_GOAL OF THE EXERCISE:_
Where a line holds the word "Ekonomi", count it, then give only the total for the entries below.

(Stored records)

******************************

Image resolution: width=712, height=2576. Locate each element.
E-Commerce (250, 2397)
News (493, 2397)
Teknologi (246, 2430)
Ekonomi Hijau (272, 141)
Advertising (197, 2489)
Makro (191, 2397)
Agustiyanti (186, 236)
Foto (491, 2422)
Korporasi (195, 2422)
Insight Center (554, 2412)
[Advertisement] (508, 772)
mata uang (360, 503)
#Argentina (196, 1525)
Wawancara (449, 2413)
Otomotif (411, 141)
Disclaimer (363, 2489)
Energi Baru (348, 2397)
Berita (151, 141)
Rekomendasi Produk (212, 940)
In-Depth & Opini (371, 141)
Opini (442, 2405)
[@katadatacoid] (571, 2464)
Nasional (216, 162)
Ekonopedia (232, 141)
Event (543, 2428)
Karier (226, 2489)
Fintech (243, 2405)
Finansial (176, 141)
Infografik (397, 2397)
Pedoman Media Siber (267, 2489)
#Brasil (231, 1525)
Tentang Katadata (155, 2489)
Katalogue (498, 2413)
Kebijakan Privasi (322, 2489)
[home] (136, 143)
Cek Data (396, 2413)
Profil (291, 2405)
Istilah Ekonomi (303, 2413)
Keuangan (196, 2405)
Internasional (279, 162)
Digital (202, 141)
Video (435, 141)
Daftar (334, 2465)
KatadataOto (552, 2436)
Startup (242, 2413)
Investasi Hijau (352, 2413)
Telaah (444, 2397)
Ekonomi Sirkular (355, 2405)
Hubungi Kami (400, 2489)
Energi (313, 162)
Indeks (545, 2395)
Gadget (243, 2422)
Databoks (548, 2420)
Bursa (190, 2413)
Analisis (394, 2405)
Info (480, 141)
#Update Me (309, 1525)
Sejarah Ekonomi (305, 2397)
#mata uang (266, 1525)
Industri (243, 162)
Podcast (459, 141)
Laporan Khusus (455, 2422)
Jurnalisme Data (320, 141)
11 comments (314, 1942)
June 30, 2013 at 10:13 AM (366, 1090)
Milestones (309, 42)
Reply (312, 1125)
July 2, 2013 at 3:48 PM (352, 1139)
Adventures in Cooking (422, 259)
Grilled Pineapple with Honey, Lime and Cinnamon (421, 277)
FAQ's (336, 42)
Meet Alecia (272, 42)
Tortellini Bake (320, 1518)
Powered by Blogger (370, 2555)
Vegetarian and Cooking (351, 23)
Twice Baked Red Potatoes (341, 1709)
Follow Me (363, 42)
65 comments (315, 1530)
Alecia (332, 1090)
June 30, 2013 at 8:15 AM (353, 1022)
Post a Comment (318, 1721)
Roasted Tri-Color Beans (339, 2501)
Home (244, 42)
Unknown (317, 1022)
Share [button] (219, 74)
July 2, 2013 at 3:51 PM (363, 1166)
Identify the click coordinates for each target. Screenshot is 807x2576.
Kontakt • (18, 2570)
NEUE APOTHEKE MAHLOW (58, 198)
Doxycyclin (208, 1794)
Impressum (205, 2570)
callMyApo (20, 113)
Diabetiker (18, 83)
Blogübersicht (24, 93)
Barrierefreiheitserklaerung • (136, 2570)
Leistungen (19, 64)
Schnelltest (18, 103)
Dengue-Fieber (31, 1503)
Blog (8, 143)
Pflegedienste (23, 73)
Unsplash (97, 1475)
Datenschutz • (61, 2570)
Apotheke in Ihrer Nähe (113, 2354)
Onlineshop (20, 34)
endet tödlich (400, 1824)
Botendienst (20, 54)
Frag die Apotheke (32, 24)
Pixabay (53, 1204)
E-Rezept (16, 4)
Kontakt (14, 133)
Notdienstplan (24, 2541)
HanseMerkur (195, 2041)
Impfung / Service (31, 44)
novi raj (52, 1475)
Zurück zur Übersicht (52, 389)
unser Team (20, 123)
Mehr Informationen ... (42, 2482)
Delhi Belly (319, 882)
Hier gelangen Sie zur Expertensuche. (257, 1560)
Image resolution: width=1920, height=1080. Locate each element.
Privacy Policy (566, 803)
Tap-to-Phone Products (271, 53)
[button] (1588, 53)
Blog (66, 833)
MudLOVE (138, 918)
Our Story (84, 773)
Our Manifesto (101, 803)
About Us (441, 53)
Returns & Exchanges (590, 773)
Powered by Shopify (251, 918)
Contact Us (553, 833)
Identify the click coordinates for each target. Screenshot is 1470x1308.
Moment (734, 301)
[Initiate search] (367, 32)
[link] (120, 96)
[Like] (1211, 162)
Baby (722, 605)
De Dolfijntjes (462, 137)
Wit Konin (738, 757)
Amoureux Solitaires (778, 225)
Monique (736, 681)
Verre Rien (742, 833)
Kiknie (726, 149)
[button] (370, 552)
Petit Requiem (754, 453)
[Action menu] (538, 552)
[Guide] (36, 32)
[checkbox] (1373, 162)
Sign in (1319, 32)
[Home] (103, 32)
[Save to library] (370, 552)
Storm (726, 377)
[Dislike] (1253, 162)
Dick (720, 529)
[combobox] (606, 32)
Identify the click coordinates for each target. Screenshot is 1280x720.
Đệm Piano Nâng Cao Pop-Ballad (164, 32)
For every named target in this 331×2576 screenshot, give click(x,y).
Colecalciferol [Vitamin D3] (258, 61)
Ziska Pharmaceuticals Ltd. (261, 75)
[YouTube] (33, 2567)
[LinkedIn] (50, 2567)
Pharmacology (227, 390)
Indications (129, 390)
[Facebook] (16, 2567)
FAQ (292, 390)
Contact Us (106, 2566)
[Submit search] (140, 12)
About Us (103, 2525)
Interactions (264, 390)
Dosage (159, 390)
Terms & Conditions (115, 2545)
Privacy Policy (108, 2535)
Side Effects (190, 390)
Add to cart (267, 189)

******************************

_SOLUTION FOR THIS PROBLEM:_
4